THOM YORKE. Tomorrow’s Modern Boxes

Cajas modernas sin brillo.
thom-yorke-still-LVÚ

tomorrows-modern-boxes-Thom-Yorke-LVú¿La creatividad (prominente) de Thom Yorke ha llegado a un punto límite?, ¿o simplemente no se tomó en serio y el tiempo necesario para crear este álbum?

Por el bien de la música yo confío en que sea la segunda. De hecho el mismo Matt Mason, presidente de BitTorrent (plataforma en la que se publicó el disco), reconoce que Yorke no tenía en mente ninguna composición cuando le ofreció el espacio a través de su portal. De este modo, a Thom se le presentó la oportunidad perfecta después de su polémica (y contradictoria) salida de la aplicación Spotify.

Fue así como nació Tomorrow’s Modern Boxes (Autoeditado, 2014), como una válvula de escape al monopolio infundido por los servicios de streaming, al precio de 5.61 euros, menos de 100 pesos mexicanos, y también vía Bandcamp, plataforma nunca antes utilizada por el inglés: dos pájaros de un tiro.

No hay punto de comparación con su primer álbum como solista, The Eraser, simplemente porque el resultado es profundamente distinto. Por lo tanto no podemos hablar de una continuación, es una producción autónoma, íntima, “de habitación” y totalmente computacional, a diferencia de su predecesor del 2006, y pese a que Tomorrow’s Modern Boxes también contiene diversos recursos digitales es mucho más “guitarrero”.

Sin embargo, no me imagino ningún track de Tomorrow’s interpretado por Atoms For Peace, “súper banda” integrada por Flea (Red Hot Chili Peppers), Nigel Godrich (productor de Radiohead), Joey Waronker (baterista y productor estadounidense), Mauro Refosco (percusionista brasileño afín a Red Hot Chilli Peppers) y el propio Yorke, proyecto alternativo creado a raíz de The Eraser. Aunque todo es posible tratándose de quienes se tratan ya que Yorke y compañía son capaces de manipular y modificar en directo el sonido que registran en estudio de una forma única y original, la mayoría de veces para mejor.

Repitiendo la fórmula una vez más, la producción corre a cargo de Nigel Godrich y el arte visual por Stanley Downwood, ambos colaboradores de Radiohead desde 1994.

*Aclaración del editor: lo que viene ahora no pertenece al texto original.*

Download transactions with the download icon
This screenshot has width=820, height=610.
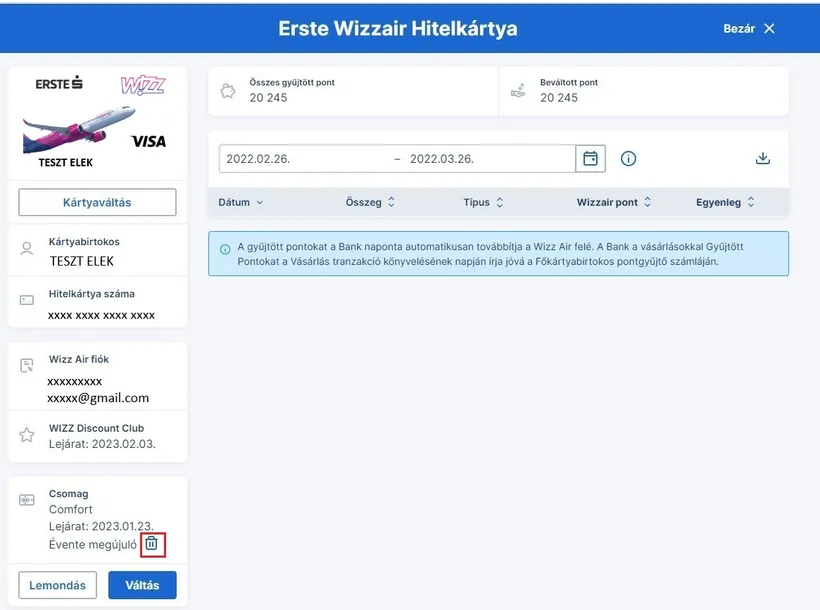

A pesar de tener instantes brillantes, no cumple las expectativas que se tienen de un artista de su talla y experiencia. El sonido en general es de modulaciones contadas, minimalista, y en dos tipos: ambientales y dance (techno).

Considero que falta emotividad y sensibilidad, y que abusa en demasía sobe el aspecto metódico y técnico. Eso que Yorke tanto denotaba de la sociedad en el Ok Computer (1997) le está sucediendo: se está convirtiendo en un robot (¡!).

La pista inicial, el sencillo con el que se anunció el lanzamiento completo, “A Brain In A Bottle”, tal vez sea la más pegadiza de todas. Sube y baja en los registros graves, mantiene una línea de percusión atinada y superpone voces de forma inesperada. Bailable, pero reflexiva.

“Interference” es una pieza ambiental, influenciada posiblemente por Aphex Twin, pero con vocales. “The Mother Lode” funge como gancho central, se trata del tema más completo del set en el que, por poco más de seis minutos, el autor británico demuestra que se mantiene vigente en la vanguardia de la era electrónica en la que vivimos, exhibiéndose como un proyecto que pareciese debutar este año, temazo fresco que cualquier joven productor daría lo que fuera por componer, en el que utiliza como base principal un patrón (loop) de acordes pianísticos, sello de la casa Yorke.

“There Is No Ice (For My Drink)” y los dos temas subsecuentes, “Pink Section” y “Nose Grows Some”, se entrelazan para conseguir una audición fundida total de 15 minutos. Es el trayecto final del álbum y el que presenta más altibajos, se vuelve un recorrido algo tedioso e insípido, techno austero, no consiguiendo solidez en absoluto y en ocasiones carente de puntos álgidos, ideas buenas que sólo quedaron en esbozos ya que no fueron explotadas del todo. Y sin embargo, cuando vuelven las voces en “Nose Grows Some”, lo único que se te viene a la mente es: ¡valió la pena!

Para ser un disco concebido durante un período corto y expuesto como experimento a través de “nuevas” plataformas a un precio módico, es un trabajo bastante digno, no obstante, en términos generales y contextualizando la trayectoría de Yorke, definitivamente se trata de un disco menor.